By way of background a photodiode can be thought of as a current source 10 in parallel with a diode 12, as shown in Fig. 1. The current level from the current source is proportional to the amount of received light and flows in a direction opposite the normal current flow direction of the internal diode. If a path external to the photodiode is provided for the current, the resulting voltage across the device will be in a direction to start forward biasing the internal diode. If an external path for the current is not present, this current flow will cause the forward bias to increase until the bias voltage level is sufficient to allow the current to flow through the diode.
The photodiode current can be measured in many ways, with one typical approach shown in Fig. 2 in which an operational amplifier (OPAMP) 14 with its input 16 (negative terminal 16a and positive ground or reference terminal 16b) coupled to the photodiode provides a signal on output 18. In this case the current from the photodiode will flow in the direction to cause the output signal on output 18b to increase in the positive direction, until the current flow in the feedback resistor R is equal to the photodiode current. The voltage across the photodiode is maintained near zero by the high gain of the amplifier. The output voltage of the amplifier is equal to the photocurrent multiplied by the value of the feedback resistor R, and this amplifier configuration is typically called a current-to-voltage converter, or I-V converter. A D/A converter 20 may be used to supply the output to a digital processor for further processing. While the circuit of Fig. 2 will effectively measure the emitted luminosity output of individual LEDs it requires considerable hardware, e.g., numerous OPAMPs and D/A converters.

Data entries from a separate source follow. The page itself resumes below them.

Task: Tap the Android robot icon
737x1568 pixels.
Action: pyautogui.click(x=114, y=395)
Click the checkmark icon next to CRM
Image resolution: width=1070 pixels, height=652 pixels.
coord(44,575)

There is a need for simpler system for measuring the light emitted by individual LEDs arranged in a pixel array forming an area illumination source such as a display sign or billboard which provides a reliable output relatively independently of ambient light conditions. SUMMARY OF THE INVENTION
In a broad sense the invention is tailored to sequentially measure the current generated by a plurality of light sensors, with each sensor arranged to generate a current in accordance with the incident light received by the sensor. A current measuring circuit has an input connected to each of the sensors for receiving the current generated by the sensors and an output for providing an output signal in accordance with the input signal. A separate switch is connected in series relationship with each sensor and the measuring circuit input with each switch having an on condition for passing current therethrough and an off condition for blocking the passage of current therethrough. Sequential control means is arranged to sequentially turn each of the individual switches to the on condition while maintaining the remaining switches in the off condition, whereby the current measuring circuit will measure only the current generated in the light sensor connected in series with the switch in the on condition. The switches may be in the form of discrete semiconductor switches such as field effect transistors, analog switch integrated circuits, electromechanical relays, etc. The output of the current measuring circuit may be supplied to a digital processor via an A/D converter. Diodes, when used as switching elements, may form an integrated circuit with respective photodiodes by sharing a common substrate.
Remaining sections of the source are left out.